● Your goal: Below are the entries to work from; restate word for word the portion that opens with the line containing "is (763, 1568)." and closes with the line containing "Given: Click the Albania page heading", keeping both.

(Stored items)
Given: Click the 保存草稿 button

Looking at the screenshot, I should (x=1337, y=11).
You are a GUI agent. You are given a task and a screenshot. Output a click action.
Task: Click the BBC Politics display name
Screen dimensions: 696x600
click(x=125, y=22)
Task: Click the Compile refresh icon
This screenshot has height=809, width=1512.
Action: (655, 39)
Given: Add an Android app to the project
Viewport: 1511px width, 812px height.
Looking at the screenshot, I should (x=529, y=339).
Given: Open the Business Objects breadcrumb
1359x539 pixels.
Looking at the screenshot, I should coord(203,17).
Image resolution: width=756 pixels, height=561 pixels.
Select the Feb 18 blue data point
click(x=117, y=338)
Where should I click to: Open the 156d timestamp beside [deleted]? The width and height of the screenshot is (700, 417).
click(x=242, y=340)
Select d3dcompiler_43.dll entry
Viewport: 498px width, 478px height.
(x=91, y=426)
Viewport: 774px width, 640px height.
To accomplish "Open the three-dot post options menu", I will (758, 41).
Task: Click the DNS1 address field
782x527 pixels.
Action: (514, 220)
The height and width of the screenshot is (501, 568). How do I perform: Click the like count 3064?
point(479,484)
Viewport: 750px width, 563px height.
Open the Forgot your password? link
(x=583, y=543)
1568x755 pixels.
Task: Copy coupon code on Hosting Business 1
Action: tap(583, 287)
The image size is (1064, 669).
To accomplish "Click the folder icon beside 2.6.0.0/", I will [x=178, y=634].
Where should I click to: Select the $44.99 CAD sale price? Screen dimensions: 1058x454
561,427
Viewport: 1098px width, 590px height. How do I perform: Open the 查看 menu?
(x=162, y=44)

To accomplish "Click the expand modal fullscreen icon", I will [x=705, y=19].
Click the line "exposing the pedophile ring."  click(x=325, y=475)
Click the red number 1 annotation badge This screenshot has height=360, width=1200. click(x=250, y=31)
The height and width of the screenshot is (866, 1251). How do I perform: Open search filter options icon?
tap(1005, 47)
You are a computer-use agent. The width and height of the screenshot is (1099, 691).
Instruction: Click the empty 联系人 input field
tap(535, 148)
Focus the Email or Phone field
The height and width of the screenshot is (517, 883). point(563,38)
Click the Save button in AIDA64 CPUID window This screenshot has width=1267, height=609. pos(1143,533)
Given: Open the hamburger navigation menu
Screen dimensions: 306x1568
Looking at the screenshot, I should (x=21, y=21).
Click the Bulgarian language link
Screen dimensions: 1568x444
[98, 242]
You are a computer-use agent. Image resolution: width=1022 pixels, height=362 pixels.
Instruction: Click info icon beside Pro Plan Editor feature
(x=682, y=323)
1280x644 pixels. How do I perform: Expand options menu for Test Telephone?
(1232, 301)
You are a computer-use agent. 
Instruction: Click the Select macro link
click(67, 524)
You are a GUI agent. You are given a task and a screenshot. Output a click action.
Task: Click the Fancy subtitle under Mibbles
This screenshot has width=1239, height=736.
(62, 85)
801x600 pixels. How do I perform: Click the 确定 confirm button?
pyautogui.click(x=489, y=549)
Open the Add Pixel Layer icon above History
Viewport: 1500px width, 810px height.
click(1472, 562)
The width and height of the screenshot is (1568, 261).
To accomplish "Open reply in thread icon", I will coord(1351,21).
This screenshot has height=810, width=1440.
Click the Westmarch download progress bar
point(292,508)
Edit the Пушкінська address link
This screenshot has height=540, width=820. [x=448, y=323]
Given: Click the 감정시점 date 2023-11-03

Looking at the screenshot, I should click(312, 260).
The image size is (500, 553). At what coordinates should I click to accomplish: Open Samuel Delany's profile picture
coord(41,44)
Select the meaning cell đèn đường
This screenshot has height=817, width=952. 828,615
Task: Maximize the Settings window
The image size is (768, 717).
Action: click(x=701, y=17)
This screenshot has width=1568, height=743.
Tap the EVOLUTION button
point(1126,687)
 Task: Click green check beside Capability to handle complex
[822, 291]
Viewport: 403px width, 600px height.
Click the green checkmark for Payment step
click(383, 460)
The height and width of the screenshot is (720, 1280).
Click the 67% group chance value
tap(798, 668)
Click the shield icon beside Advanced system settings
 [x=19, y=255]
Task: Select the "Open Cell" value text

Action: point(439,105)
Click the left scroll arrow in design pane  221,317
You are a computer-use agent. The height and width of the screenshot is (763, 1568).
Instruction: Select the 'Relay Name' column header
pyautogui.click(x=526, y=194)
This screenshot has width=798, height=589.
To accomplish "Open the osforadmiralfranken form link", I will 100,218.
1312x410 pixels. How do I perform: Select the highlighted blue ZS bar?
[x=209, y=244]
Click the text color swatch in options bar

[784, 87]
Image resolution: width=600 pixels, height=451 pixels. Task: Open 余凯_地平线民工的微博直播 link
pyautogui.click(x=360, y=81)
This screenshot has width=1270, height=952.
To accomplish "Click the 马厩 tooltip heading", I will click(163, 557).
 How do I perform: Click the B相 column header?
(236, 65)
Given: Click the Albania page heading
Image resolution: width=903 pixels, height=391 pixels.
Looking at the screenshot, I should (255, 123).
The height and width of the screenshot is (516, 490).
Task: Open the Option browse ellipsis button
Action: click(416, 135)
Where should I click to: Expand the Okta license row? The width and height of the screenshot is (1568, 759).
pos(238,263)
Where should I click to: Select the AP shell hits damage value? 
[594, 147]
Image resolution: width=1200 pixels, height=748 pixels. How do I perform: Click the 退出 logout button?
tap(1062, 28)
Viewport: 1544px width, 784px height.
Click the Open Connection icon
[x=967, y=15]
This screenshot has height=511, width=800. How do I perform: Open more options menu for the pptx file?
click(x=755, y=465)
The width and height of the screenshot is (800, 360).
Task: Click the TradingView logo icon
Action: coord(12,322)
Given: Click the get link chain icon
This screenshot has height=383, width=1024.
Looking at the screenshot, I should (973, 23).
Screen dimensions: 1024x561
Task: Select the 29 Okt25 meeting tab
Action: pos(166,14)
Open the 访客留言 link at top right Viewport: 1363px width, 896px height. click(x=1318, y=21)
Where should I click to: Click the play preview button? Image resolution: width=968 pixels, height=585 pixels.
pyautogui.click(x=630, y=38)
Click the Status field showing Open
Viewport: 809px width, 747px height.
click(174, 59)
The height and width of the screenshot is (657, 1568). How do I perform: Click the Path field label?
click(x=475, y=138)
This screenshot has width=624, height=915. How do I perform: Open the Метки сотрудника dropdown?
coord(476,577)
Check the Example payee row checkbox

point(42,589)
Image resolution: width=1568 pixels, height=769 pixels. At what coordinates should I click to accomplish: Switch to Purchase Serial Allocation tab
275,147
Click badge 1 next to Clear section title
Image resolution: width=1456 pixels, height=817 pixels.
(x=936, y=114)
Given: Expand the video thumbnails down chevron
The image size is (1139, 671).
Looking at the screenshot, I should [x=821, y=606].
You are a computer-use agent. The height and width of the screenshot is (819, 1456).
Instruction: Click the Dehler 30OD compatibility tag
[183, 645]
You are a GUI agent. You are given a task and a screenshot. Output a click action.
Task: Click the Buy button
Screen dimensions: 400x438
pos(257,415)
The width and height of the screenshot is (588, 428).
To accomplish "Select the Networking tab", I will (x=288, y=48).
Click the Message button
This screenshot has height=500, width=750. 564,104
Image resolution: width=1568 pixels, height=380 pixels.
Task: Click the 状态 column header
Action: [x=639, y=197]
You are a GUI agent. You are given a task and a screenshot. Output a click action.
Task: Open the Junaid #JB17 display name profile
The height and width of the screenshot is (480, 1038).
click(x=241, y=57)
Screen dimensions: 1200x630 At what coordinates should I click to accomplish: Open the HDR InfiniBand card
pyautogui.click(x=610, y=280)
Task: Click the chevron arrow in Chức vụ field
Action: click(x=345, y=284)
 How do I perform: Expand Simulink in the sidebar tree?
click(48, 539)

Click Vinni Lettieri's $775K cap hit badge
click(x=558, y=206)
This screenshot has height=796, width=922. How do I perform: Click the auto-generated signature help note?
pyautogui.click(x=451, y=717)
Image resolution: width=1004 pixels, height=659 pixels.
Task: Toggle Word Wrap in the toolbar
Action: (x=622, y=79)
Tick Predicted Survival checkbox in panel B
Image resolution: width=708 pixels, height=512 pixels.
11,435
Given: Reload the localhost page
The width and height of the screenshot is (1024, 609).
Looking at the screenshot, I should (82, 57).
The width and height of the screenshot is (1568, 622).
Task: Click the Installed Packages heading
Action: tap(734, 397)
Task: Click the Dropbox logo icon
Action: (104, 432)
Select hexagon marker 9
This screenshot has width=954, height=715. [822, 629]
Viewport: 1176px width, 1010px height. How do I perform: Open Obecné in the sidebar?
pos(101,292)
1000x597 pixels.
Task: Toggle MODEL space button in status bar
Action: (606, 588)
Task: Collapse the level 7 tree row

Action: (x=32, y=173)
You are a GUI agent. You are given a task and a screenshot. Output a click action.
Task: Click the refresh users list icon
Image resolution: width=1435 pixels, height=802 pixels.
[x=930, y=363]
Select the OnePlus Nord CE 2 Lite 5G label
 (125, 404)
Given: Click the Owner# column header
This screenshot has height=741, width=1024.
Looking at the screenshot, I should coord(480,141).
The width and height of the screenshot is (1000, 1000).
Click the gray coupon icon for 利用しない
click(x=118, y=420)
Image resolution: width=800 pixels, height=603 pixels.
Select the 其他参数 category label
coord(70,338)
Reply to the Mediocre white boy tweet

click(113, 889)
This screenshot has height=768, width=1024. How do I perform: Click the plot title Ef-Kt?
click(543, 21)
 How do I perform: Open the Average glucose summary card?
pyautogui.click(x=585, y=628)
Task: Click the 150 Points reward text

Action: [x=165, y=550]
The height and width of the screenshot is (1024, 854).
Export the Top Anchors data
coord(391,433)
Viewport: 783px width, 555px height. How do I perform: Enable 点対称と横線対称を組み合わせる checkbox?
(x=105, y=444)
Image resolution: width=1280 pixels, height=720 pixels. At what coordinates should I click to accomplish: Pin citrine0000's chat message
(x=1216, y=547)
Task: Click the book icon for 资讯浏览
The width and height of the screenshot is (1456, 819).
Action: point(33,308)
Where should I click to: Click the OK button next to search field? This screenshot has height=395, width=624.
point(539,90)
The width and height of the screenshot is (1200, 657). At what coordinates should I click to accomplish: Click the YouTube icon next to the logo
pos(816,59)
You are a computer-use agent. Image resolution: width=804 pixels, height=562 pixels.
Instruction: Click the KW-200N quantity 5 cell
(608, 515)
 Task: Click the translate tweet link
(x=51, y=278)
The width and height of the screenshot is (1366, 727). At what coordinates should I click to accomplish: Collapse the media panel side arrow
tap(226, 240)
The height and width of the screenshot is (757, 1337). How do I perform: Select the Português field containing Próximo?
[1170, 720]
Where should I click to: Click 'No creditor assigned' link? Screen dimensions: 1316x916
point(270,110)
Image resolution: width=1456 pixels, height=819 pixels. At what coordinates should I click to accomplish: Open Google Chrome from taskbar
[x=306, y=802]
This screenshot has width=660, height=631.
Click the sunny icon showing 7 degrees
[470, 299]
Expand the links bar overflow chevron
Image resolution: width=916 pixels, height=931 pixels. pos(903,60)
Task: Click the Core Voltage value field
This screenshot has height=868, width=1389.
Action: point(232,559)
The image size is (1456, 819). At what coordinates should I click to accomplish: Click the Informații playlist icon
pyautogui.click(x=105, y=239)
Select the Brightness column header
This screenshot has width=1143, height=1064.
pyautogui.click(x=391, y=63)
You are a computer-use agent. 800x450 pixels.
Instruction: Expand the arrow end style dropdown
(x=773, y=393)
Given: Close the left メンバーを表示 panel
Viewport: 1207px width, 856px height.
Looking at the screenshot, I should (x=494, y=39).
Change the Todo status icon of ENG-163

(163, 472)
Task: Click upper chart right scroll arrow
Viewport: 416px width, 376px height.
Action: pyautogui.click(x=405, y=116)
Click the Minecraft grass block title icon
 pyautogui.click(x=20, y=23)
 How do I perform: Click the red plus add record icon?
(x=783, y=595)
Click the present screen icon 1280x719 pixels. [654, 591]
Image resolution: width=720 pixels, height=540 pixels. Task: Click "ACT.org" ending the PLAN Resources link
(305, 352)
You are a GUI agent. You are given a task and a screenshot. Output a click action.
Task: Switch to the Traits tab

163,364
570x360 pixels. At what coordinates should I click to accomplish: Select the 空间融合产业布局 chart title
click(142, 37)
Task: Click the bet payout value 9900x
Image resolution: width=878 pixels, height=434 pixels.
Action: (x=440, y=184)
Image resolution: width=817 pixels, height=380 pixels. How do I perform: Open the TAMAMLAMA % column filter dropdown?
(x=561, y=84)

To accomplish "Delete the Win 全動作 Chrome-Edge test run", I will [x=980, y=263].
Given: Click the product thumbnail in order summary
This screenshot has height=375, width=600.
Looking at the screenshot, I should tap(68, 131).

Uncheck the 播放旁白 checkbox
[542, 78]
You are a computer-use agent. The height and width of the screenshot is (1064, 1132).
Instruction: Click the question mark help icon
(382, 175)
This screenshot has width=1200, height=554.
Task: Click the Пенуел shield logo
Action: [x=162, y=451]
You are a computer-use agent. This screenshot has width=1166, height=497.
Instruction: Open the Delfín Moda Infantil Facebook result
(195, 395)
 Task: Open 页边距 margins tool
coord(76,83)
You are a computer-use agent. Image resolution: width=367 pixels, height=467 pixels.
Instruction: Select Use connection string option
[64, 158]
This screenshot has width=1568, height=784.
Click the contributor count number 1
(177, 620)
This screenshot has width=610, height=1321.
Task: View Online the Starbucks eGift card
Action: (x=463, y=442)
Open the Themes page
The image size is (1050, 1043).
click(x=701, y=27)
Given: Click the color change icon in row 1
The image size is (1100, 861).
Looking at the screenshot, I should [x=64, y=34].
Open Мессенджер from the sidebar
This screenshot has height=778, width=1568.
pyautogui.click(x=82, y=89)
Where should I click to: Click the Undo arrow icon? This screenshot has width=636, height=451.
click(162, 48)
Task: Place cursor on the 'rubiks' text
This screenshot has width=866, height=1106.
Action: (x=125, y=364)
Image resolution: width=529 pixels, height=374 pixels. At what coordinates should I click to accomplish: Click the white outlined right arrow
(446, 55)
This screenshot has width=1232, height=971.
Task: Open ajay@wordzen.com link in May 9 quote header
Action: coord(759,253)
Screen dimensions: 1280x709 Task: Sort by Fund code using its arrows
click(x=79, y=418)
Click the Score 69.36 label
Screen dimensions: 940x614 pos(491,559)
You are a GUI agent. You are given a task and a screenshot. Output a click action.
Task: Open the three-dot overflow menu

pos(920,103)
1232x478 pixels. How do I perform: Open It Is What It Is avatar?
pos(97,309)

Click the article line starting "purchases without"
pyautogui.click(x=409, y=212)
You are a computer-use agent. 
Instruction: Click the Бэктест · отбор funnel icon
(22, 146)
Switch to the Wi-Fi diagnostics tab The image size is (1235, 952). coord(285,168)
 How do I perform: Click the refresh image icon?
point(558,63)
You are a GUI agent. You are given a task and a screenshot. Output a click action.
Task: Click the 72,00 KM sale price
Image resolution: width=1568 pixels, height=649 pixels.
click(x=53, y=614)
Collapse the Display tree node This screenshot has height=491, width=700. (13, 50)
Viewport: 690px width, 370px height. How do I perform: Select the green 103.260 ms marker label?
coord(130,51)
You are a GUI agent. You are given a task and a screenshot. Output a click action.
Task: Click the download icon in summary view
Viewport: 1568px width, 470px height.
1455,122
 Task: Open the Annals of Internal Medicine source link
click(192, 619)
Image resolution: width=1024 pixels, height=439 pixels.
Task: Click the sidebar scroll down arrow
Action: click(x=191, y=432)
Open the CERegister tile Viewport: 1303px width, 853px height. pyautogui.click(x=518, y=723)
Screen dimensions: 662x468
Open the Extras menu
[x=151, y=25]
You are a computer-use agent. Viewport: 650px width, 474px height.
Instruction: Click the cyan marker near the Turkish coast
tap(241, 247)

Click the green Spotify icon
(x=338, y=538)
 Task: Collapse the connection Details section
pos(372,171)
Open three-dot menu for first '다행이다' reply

● Solution:
You are a computer-use agent. The height and width of the screenshot is (763, 1568).
Instruction: Select the 'Relay Name' column header
pyautogui.click(x=526, y=194)
This screenshot has width=798, height=589.
To accomplish "Open the osforadmiralfranken form link", I will 100,218.
1312x410 pixels. How do I perform: Select the highlighted blue ZS bar?
[x=209, y=244]
Click the text color swatch in options bar

[784, 87]
Image resolution: width=600 pixels, height=451 pixels. Task: Open 余凯_地平线民工的微博直播 link
pyautogui.click(x=360, y=81)
This screenshot has width=1270, height=952.
To accomplish "Click the 马厩 tooltip heading", I will click(163, 557).
 How do I perform: Click the B相 column header?
(236, 65)
Given: Click the Albania page heading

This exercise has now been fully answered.